French author Jacques Perret lamented what he called "the liberation of the thumb and the index",We had understood from childhood that these two fingers, as if sealed by the new alliance, no longer wanted to grasp anything, no longer touched anything that was of this world, at least until the ablutions. We saw in it the summary of an infinitely devout precaution, humbly limited in time because divine institutions must have their economy here below, but the time that these two privileged fingers remained joined was sufficient and necessary to bear witness to an ineffable contact. And from childhood we were sensitive to the light effort which slightly complicated the ritual manipulations to better convince us that transubstantiation was accomplished. And there again we would no longer have the right to be faithful to childhood.In 2012, in the wake of the motu proprio Summorum Pontificum promulgated by Pope Benedict XVI, many priests, and bishops, such as Bishop Marc Aillet, recommended the return of this old practise, out of mutual enrichment between old and new rites of the Mass. Many priests celebrating the Roman rite therefore still use canonical digits by devotion alone for the real presence as it is no longer required by text and rubrics of the Roman Canon.

== Interpretation ==

=== A reverend discipline ===
First and foremost, the canonical digits are a sign of reverence imposed by the discipline of the Catholic Church.
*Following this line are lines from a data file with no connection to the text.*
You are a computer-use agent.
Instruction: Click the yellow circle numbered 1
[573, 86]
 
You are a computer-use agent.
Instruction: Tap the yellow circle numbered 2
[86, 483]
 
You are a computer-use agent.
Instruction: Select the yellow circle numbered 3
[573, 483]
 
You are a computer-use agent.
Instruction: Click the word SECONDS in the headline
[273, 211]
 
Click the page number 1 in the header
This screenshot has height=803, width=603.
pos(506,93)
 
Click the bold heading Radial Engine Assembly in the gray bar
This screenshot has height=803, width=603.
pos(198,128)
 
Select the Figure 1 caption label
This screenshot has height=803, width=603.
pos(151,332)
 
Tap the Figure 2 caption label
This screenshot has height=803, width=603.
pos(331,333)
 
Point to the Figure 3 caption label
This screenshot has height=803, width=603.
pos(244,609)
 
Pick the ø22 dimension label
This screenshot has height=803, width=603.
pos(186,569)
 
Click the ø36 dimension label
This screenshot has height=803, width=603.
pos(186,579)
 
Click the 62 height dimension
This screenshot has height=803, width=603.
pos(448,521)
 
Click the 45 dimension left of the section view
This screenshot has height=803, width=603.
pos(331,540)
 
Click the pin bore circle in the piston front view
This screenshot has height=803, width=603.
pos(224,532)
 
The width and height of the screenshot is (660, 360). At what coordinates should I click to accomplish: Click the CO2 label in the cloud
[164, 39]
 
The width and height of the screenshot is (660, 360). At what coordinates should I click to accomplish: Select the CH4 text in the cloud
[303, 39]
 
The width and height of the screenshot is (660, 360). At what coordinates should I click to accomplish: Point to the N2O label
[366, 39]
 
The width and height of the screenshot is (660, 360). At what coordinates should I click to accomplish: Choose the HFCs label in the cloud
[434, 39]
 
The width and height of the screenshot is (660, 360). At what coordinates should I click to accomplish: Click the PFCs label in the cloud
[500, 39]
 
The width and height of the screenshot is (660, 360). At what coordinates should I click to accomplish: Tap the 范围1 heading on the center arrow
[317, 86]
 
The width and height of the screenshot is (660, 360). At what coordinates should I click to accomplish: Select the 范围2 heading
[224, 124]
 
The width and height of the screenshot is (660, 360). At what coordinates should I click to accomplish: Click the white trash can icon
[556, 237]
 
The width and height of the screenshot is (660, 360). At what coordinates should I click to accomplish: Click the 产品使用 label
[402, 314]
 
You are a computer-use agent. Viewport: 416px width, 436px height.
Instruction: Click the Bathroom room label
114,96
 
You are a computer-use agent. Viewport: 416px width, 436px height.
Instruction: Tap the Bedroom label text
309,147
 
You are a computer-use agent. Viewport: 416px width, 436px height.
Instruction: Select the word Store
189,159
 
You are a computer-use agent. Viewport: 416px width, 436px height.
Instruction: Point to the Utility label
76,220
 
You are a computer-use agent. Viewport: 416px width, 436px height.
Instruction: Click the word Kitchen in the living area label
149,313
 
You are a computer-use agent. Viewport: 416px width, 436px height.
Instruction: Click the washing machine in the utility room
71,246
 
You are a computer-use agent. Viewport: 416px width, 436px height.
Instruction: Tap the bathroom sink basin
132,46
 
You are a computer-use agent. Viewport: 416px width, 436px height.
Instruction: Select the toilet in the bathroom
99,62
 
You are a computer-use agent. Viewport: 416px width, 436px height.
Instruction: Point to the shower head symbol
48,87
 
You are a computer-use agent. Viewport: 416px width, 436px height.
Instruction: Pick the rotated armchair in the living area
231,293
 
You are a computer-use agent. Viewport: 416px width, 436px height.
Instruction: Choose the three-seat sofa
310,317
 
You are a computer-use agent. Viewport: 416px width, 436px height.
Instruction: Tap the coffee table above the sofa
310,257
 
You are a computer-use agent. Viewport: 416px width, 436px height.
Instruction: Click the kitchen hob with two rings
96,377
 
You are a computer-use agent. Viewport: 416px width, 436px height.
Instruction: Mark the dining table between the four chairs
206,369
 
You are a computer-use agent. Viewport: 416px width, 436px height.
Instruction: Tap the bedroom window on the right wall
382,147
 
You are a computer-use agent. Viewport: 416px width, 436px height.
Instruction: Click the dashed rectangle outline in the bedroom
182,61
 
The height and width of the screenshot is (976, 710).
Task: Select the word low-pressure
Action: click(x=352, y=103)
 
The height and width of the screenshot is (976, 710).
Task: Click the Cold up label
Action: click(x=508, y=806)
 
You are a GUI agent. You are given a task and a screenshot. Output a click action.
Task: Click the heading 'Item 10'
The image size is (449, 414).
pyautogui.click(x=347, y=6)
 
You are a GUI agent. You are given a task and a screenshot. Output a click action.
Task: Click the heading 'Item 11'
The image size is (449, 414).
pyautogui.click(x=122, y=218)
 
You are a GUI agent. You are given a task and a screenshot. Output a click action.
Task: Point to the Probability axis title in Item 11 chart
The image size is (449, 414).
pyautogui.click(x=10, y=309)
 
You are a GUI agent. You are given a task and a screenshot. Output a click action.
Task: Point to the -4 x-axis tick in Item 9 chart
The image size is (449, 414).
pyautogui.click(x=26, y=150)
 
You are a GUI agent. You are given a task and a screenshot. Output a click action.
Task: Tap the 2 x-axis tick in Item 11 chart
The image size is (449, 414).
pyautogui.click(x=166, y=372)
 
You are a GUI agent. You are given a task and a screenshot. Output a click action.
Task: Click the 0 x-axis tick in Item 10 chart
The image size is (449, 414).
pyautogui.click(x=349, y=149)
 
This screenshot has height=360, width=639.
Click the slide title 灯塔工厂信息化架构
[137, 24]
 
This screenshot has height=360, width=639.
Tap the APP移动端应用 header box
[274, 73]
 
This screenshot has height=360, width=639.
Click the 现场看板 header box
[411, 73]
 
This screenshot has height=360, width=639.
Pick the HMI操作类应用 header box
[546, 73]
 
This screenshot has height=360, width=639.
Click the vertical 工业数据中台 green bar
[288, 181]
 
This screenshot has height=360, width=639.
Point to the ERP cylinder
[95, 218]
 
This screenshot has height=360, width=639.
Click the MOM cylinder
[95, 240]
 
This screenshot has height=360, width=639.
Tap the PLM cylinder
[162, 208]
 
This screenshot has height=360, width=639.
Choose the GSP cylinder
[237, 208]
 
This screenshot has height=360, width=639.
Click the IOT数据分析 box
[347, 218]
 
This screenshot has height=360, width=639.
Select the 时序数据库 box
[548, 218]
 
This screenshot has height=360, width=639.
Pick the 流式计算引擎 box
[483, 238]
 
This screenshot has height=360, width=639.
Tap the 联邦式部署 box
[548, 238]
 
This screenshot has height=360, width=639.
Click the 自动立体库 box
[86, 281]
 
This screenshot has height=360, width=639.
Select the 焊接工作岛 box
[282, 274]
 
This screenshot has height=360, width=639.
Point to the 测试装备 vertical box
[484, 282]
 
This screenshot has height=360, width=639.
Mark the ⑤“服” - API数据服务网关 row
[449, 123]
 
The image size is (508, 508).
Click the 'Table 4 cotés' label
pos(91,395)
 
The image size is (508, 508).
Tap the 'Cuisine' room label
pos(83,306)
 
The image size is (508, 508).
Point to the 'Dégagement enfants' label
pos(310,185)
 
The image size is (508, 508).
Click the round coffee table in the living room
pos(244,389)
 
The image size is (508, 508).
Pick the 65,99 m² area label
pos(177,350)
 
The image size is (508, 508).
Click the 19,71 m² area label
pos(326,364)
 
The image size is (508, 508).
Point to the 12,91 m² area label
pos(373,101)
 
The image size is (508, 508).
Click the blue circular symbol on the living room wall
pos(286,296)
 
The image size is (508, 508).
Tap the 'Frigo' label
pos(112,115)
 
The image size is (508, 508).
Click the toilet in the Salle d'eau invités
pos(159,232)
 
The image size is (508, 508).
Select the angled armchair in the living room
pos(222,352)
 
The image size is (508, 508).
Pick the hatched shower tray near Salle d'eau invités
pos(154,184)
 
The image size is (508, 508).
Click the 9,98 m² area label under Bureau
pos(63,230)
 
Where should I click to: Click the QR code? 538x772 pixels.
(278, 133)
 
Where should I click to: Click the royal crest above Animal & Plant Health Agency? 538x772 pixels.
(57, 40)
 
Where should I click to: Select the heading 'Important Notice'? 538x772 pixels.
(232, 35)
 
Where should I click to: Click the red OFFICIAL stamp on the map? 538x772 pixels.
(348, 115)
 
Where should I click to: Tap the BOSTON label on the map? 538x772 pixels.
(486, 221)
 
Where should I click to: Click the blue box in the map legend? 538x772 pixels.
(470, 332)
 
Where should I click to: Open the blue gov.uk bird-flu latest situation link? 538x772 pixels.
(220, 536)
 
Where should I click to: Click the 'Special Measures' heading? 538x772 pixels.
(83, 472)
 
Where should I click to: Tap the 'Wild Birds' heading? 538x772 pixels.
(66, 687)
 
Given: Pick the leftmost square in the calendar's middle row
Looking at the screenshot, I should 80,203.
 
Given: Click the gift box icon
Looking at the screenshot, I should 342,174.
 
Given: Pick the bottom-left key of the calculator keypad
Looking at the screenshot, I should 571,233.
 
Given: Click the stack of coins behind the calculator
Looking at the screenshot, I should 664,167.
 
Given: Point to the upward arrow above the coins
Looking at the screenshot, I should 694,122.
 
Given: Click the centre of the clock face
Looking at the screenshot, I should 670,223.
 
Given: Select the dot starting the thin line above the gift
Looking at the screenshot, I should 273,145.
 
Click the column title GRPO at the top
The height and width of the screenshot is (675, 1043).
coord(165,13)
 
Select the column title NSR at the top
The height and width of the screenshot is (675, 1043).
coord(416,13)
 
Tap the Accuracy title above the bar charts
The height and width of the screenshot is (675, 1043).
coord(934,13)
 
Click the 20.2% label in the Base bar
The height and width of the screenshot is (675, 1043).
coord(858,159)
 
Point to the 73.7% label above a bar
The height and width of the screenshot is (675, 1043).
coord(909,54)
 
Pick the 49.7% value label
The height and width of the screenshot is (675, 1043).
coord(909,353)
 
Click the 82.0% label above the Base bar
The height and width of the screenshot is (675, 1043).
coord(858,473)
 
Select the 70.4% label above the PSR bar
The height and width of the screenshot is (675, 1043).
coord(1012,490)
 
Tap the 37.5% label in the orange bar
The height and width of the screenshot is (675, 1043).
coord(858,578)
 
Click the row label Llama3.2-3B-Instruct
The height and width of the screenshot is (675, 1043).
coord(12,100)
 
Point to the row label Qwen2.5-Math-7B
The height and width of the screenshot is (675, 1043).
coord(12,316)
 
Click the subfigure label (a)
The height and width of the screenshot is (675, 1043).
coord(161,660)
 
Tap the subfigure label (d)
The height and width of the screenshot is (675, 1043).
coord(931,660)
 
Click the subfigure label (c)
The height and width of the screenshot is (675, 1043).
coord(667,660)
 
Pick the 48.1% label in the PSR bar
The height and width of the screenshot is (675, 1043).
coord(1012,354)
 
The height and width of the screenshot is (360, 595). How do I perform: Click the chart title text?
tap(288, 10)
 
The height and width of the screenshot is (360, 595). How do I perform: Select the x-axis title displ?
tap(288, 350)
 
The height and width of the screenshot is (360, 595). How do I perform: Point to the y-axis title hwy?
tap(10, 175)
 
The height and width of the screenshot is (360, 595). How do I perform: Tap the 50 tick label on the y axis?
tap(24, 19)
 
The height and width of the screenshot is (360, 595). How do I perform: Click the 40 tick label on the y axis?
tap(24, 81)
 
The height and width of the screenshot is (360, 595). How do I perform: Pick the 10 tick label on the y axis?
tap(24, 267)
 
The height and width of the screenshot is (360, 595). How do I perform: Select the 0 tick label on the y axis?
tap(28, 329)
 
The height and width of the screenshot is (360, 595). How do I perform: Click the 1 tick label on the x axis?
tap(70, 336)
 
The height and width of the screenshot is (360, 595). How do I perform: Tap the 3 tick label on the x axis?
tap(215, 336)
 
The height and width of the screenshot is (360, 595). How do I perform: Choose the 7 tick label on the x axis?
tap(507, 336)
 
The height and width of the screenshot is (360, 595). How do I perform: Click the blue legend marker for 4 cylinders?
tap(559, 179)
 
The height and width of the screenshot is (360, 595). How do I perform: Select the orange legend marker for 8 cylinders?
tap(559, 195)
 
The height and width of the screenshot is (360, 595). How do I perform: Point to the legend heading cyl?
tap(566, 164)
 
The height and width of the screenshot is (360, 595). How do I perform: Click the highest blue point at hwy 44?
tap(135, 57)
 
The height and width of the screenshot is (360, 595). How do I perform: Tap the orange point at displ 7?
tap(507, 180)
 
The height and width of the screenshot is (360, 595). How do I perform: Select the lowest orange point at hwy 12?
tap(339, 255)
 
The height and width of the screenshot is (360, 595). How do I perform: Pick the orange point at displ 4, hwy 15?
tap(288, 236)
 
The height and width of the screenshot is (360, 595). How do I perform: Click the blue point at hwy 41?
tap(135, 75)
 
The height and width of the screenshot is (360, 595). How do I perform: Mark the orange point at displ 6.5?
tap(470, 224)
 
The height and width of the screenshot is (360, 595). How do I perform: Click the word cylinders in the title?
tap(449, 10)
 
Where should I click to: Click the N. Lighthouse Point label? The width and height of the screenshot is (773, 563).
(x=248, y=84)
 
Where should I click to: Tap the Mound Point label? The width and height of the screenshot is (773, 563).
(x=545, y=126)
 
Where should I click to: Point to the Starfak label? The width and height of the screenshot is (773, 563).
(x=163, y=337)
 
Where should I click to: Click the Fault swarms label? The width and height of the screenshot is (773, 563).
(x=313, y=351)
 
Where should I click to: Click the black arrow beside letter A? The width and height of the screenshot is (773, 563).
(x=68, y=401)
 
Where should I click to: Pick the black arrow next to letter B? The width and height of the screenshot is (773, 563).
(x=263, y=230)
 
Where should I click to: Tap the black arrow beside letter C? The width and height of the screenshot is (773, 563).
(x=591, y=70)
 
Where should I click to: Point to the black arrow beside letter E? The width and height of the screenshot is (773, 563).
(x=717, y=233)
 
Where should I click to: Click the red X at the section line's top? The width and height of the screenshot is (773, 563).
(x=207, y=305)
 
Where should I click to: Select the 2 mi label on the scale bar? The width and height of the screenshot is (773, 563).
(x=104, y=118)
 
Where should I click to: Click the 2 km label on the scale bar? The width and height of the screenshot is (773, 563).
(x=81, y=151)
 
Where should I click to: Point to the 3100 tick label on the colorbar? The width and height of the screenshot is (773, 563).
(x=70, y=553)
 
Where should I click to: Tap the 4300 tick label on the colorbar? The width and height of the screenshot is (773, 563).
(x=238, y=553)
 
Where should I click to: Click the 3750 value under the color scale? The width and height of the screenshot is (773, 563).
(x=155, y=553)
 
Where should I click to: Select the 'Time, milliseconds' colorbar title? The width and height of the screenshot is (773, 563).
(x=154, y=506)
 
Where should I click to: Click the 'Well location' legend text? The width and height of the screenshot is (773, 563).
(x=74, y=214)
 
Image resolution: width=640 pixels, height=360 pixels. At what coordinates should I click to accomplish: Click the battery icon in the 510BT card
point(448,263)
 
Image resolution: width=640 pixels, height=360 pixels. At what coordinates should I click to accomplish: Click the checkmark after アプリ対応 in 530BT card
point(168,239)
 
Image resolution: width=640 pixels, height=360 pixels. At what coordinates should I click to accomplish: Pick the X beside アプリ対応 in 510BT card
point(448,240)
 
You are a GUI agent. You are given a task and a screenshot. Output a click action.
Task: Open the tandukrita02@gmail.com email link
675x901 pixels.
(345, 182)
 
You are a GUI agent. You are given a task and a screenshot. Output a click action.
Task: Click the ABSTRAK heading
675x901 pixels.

The gesture is performed to avoid any of the particles falling off from the paten, the corporal or even the altar, by using the necessary precautions. According to the Roman proverb, nimia cautela non nocet: excessive caution cannot hurt.

=== An attitude of prayer ===
According to Romano Guardini, the outward attitude of the body in Catholic liturgy is also presumed to be informed by an inward attitude of the soul. The canonical digits are also thefore often interpreted as a sign of the priest's focus on the real presence during the rite of consecration.